Development and characterization of synthetic human antibodies for sensing cellular metabolic states

Metabolic reprogramming of cancer is reflected in aberrant activity of the hexosamine biosynthetic pathway that produces UDP‐GlcNAc (a donor substrate used to form the O‐GlcNAc modification on proteins). Rather than acting as a switch that turns signaling pathways on or off, O‐GlcNAc should be considered as a “rheostat” that controls the intensity of intracellular signals according to the nutrient and stress conditions. There is evidence that some cell surface proteins contain O‐GlcNAc modification in their extracellular regions. However, there is a lack of understanding for the role of extracellular O‐GlcNAcylation in biological processes. Tuning the level of O‐GlcNAcylation is one way that tumor cells can adapt to varying nutrient and environmental conditions.
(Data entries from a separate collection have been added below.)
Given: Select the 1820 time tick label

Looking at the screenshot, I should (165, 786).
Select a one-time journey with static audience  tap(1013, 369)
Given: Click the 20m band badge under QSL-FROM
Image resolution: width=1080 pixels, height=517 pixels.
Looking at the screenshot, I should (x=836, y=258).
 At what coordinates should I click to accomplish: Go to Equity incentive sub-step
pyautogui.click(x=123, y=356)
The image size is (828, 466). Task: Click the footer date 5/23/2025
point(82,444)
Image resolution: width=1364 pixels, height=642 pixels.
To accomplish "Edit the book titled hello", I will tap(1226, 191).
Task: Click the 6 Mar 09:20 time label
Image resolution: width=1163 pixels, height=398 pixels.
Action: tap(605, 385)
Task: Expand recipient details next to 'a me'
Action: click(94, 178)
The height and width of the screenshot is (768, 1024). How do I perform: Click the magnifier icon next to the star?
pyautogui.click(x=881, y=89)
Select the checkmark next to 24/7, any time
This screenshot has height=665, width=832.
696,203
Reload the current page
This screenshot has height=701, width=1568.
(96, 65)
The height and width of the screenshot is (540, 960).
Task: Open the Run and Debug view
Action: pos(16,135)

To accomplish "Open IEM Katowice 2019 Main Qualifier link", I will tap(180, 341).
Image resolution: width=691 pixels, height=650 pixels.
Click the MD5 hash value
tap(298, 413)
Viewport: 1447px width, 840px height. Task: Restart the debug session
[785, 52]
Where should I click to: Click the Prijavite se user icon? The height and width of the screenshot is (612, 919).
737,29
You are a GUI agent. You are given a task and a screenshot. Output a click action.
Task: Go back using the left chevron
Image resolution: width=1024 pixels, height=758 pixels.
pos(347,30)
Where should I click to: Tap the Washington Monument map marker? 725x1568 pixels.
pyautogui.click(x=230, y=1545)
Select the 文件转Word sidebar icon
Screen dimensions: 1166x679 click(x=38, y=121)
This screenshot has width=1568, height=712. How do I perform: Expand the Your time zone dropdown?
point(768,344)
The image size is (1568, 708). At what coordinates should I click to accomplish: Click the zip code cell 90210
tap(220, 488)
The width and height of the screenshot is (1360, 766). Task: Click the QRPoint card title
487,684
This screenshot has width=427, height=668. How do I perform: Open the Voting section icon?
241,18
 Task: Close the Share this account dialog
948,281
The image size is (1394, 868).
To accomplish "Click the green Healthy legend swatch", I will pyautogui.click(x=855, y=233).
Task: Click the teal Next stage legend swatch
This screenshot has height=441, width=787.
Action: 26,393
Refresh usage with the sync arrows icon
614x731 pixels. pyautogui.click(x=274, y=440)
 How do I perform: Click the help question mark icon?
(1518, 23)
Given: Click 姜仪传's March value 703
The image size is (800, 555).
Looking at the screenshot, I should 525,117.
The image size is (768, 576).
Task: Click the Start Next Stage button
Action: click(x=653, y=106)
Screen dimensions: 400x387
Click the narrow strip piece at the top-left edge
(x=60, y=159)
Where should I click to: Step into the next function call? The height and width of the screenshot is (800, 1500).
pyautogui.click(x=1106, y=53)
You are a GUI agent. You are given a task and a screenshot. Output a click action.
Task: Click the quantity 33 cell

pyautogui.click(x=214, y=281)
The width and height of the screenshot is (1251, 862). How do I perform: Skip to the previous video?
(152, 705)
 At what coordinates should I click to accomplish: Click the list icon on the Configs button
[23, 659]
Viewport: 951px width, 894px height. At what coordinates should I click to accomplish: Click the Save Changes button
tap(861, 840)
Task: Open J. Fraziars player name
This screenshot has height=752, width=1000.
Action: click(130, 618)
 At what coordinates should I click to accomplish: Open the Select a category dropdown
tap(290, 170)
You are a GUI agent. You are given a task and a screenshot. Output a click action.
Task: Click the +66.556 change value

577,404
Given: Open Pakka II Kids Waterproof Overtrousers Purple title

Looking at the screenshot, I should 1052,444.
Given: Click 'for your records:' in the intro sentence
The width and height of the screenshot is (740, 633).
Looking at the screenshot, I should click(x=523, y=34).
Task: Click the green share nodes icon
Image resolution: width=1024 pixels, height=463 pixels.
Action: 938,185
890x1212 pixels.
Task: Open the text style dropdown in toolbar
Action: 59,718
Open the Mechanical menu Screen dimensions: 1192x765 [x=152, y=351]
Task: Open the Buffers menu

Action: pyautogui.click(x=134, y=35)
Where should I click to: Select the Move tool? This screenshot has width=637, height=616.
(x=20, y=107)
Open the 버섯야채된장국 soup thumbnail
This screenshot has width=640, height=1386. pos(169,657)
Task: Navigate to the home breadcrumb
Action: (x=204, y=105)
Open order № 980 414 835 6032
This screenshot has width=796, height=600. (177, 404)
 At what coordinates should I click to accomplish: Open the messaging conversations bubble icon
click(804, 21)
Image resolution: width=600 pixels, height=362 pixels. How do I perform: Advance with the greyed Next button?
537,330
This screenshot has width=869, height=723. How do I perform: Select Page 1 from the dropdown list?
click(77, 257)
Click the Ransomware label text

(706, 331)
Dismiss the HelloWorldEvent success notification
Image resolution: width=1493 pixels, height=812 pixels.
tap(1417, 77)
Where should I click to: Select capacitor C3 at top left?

We hypothesize that cancer cells can “sense” stress through the O‐GlcNAc pathway and, consequently, reprogram the cell surface and adapt to tougher conditions. Neo‐epitopes on the cell surface that emerge from tuning O‐GlcNAc pathway activity may be prime candidates as readouts that reliably report the status of metabolic reprogramming. These nutrient‐dependent cell surface epitopes may have functional roles in defining cancer cell identity. In order to advance understanding of metabolic reprogramming from the perspective of cell surface, we combined genetics and advanced protein engineering using phage‐displayed synthetic human antibody libraries to generate binders that respond to changes in the O‐GlcNAc rheostat. Our method for discovery of s urface and n utrient‐ a ssociated p rotein s ensors (SNAPS) has allowed us to identify multiple antibodies that can detect different cellular metabolic states.